Un informe del Pentágono que alertaba sobre el creciente poderío militar chino está detrás del último roce entre las dos superpotencias que se discuten la supremacía global. Pekín lo calificó ayer de «agresivo» y advirtió de que no «será beneficioso» para las relaciones bilaterales. El rifirrafe llega cuando a China parece habérsele acabado la paciencia por los continuos «juegos de guerra» de Estados Unidos y Corea del Sur en aguas cercanas y que tienen como teórico objetivo amedrentar a Pyongyang. Pekín considera una provocación la llegada a la zona del portaaviones nuclear USS George Washington para participar en ejercicios militares.
Información publicada en la página 13 de la sección de Mundo de la edición impresa del día 19 de agosto de 2010 VER ARCHIVO (.PDF)
En ese contexto, el informe que el Departamento de Defensa estadounidense presentó el martes al Congreso ha inflamado la situación. El texto se lamentaba de la «limitada transparencia» de cuanto ocurre en torno al Ejército de Liberación Popular y añadía que «genera incertidumbre y acentúa el riesgo de malentendidos».

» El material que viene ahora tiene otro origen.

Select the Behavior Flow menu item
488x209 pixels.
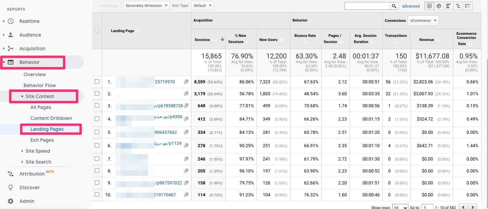point(40,85)
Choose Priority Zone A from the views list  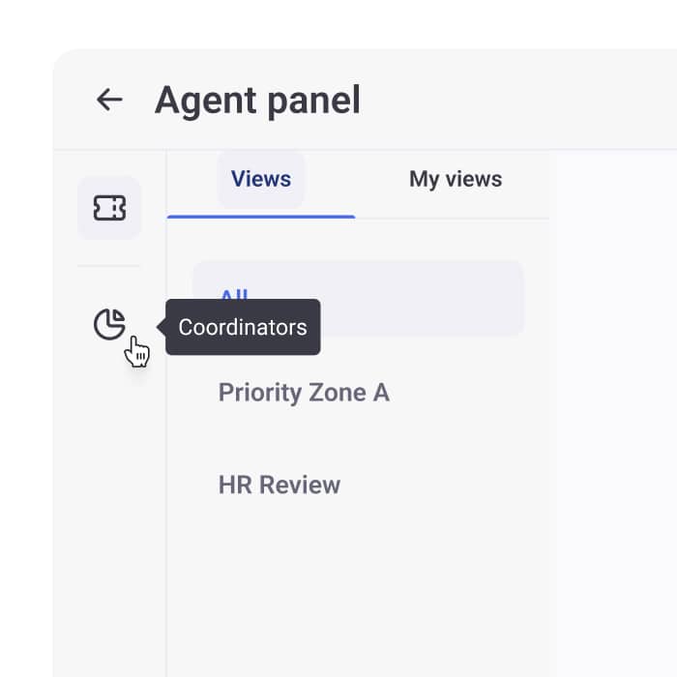click(x=304, y=393)
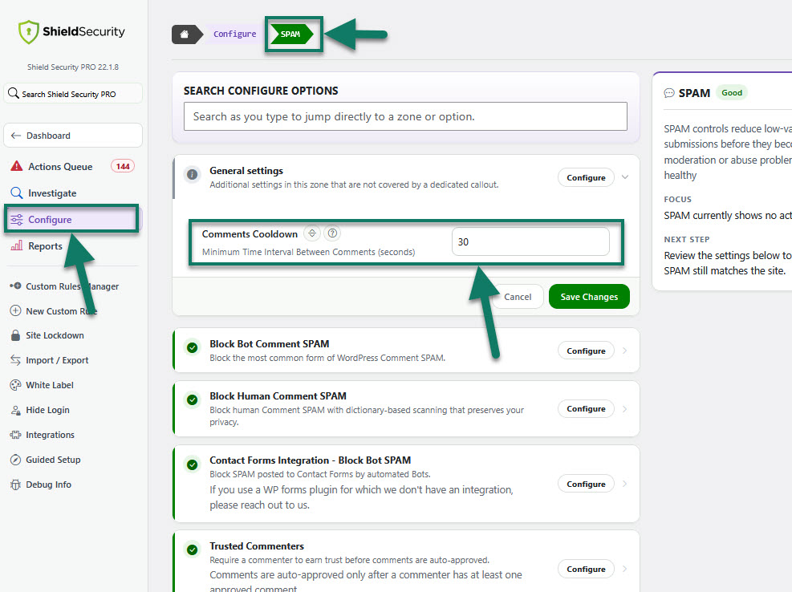Collapse the General settings chevron
The image size is (792, 592).
625,177
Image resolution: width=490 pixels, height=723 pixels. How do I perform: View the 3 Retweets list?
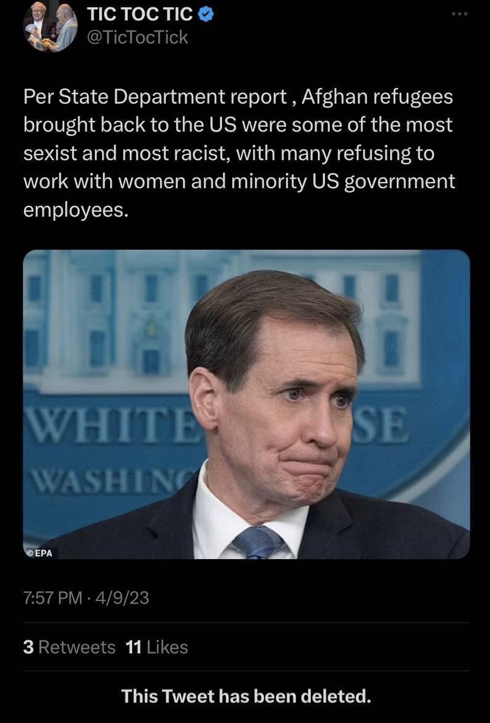(x=69, y=647)
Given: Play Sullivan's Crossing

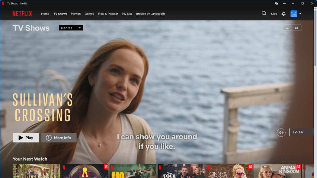Looking at the screenshot, I should (x=26, y=138).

TENSIÓN POR TAIWÁN / El mayor punto de fricción es Taiwán, la isla que Pekín reclama como suya y Washington se comprometió en 1979 a defender en caso de ataque chino. Las relaciones diplomáticas se tensaron al máximo y los contactos militares se interrumpieron en enero, después de que Estados Unidos vendiera un arsenal por 4.900 millones de euros a la isla. Según el informe, Pekín tiene en su orilla del estrecho de Formosa unos 1.150 misiles balísticos de corto alcance y «está mejorando la precisión y carga de sus cohetes, fortaleciendo su arsenal, modernizando sus armas atómicas y espaciales y expandiendo su flota de submarinos».

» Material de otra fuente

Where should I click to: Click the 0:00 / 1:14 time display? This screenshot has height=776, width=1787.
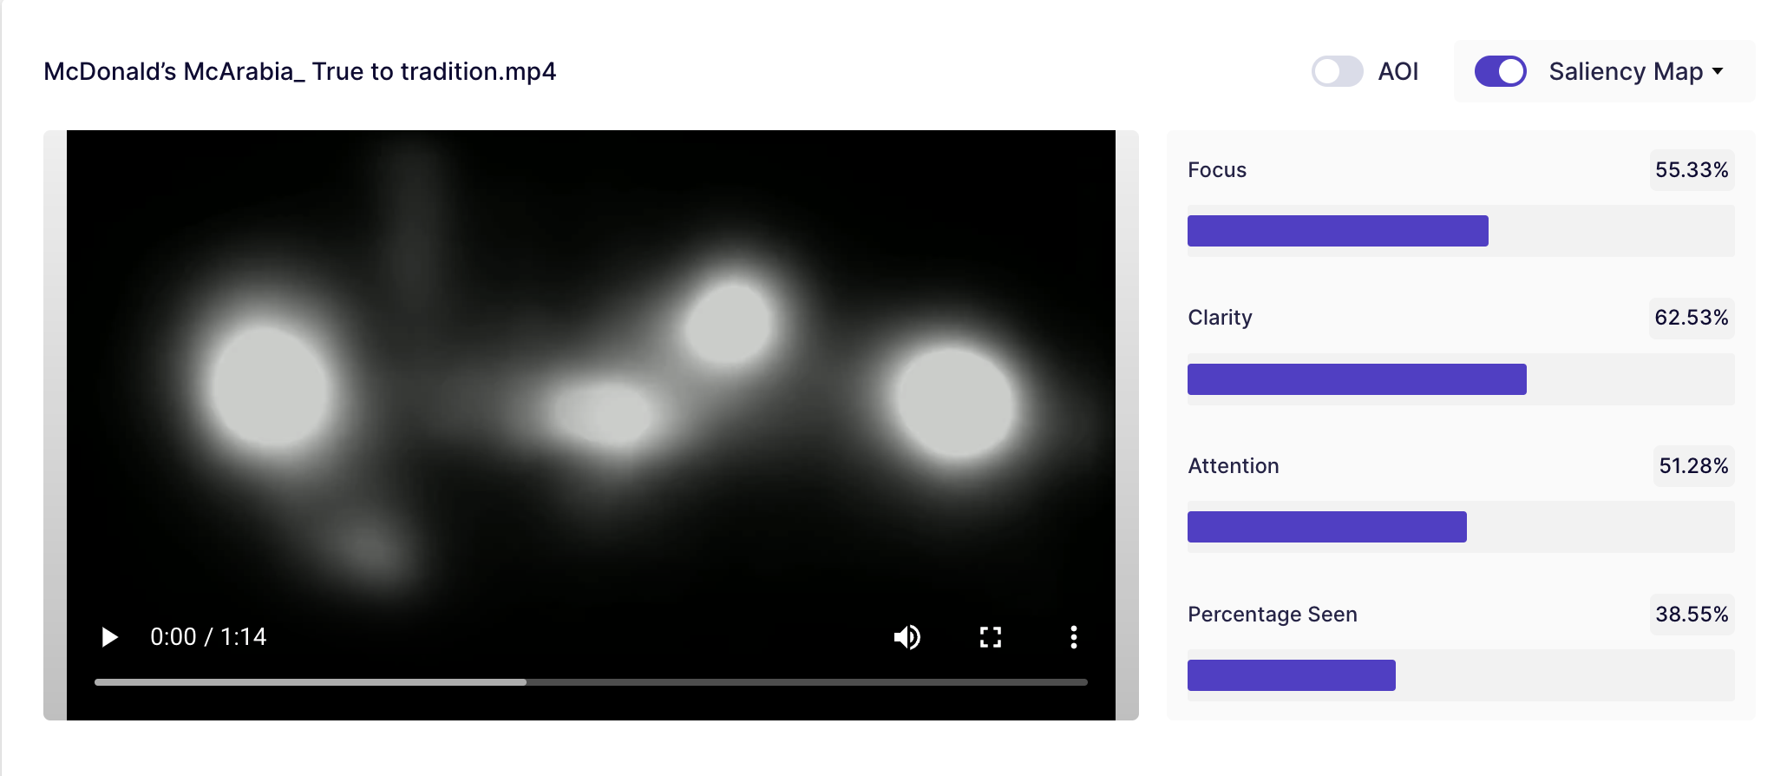click(x=208, y=637)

Las respuestas al informe se multiplicaron ayer. «No respeta la realidad, critica el desarrollo normal de la evolución militar china y no favorece las relaciones bilaterales de ambos Ejércitos», aseveró el Ministerio de Defensa chino.
«Si Estados Unidos continúa con esa conducta de buscar excusas para atacar a China, agravará la desconfianza entre los dos países», añadió Ni Feng, del Instituto de Estudios Americanos de la Academia China de Ciencias Sociales. «Es mentira que China utilice tecnología informática para invadir la soberanía de otros países», respondió Hu Qiheng, presidente de la Sociedad de Internet de China.
GUANTÁNAMO / Los informes anuales de Washington no ayudan a engrasar las relaciones bilaterales. Es costumbre que reserve un protagonismo especial a China cuando publica el que fiscaliza la situación de los derechos humanos en el mundo. Pekín, además de tildarlo de falso, responde con la publicación a los pocos días de otro informe en el que lista las violaciones de derechos humanos en Estados Unidos, con habituales referencias a Guantánamo.